By Luke Voogt
One actor plays 17 characters in a fourth-wall-breaking tale weaving through modern India’s contradictions of iPhones and ancient gods.
“That’s what any half-decent storyteller will do,” said Jacob Rajan, a self-described a “buck-toothed chameleon” channelling every character in his romantic thriller Guru of Chai.
The Kiwi actor had played the characters since before winning best actor and play at New Zealand’s Chapman Tripp Theatre Awards in 2010 for the show.
“By that time you’re not getting into character; the characters are screaming to come out of you,” he said.
“They’ve been with you for that long you can’t wait to release them onstage.”
The tale begins with a loathsome and devious but profound guru setting the scene of six sisters abandoned at a railway station.
“He’s so revolting and charming at the same time and he’s so open and engaged with the audience,” Rajan said.
“The real story is what’s happening between him and the audience in the room.
“They become really invested in what’s going and what’s happened in the past to get them to that point.”
A poor chai-wallah’s (tea server) life changes forever when one of the sisters brings the station to a standstill with the beauty of her singing.
Rajan originally set out to write a children’s play on Indian fairytale Punckin but decided the content was a “bit too dark for children”.
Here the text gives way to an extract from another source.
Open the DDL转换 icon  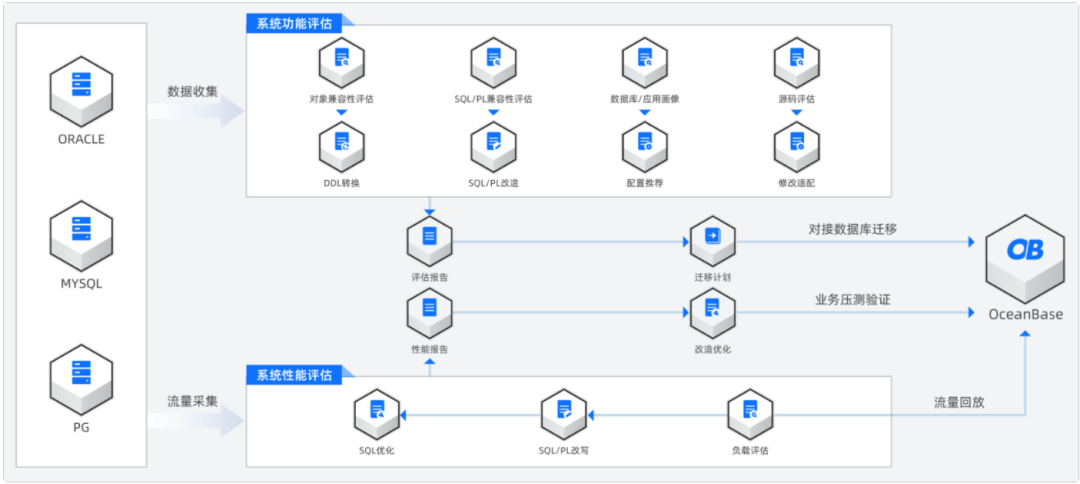[x=341, y=146]
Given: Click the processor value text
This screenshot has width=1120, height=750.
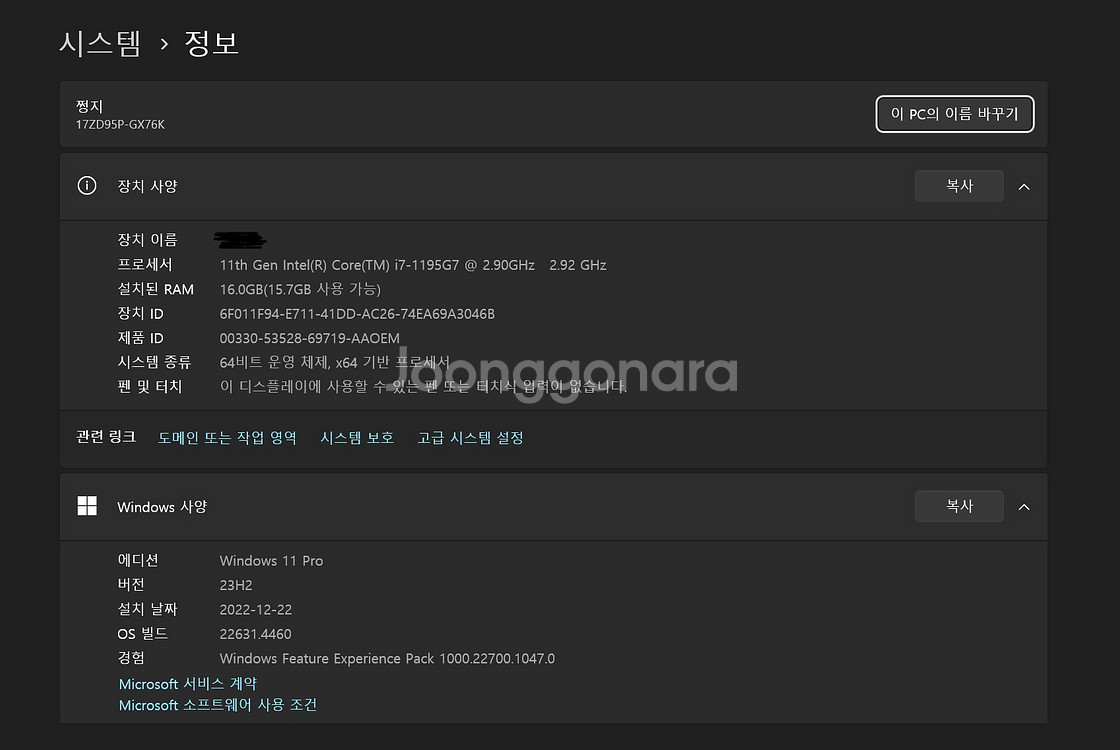Looking at the screenshot, I should 413,265.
“Sort of like the original Grimm fairytales – they’re quite violent.”
But then a colleague suggested he switch to a modern setting and the play “morphed into its own thing”.
“Seven princesses abandoned in the jungle becomes seven sisters abandoned at a railway station.”
Eight of Rajan’s characters are female in the play.
“There’s the easy out of doing caricature of a man playing a woman and playing it rather badly,” he said.
“But to actually embody that physicality and voice of a woman when you look like me, that’s challenging.”
The son of Indian immigrant parents, Rajan “stumbled into drama school” but subsequently discovered little work available in theatre.
So he started theatre company, Indian Ink, and began writing plays for himself.
Adam Ogle joins Rajan in the play as mute sidekick Dave in a role which won him Chapman Tripp award for best music.
Ogle plays banjo, drums, whistles and even uses plastic bags in his one-man ensemble.
“The audience is watching him make the sound and watching me to react to the sound – it’s kind of old school theatre,” Rajan said.
“That plastic bag when you mic it up sounds like rain. You could close your eyes and hear the story quite comfortably.”
Guru of Chai runs at Geelong Performing Arts Centre from 31 July to 3 August.